>>>

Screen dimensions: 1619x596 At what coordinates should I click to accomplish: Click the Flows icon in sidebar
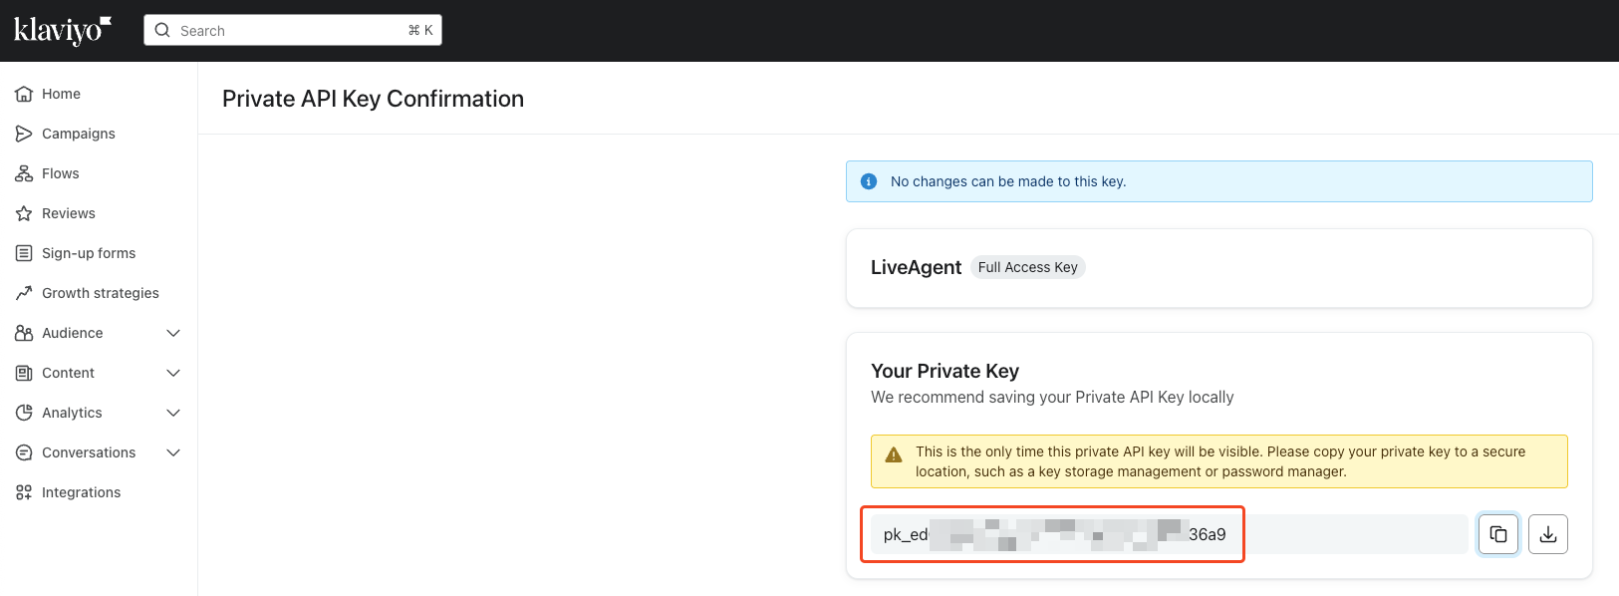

<<<
>>>

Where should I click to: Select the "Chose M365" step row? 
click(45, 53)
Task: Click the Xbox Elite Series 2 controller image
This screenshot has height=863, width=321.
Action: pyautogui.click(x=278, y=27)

<<<

**PROBLEM TO WORK ON**.
Rewrite the rows starting at the line with "Task: Click the" and ending at the line with "Action: pyautogui.click(x=278, y=27)", changing "controller" to "gamepad" and leaving the rest as is.

**SOLUTION TO THIS TASK**.
Task: Click the Xbox Elite Series 2 gamepad image
This screenshot has height=863, width=321.
Action: pyautogui.click(x=278, y=27)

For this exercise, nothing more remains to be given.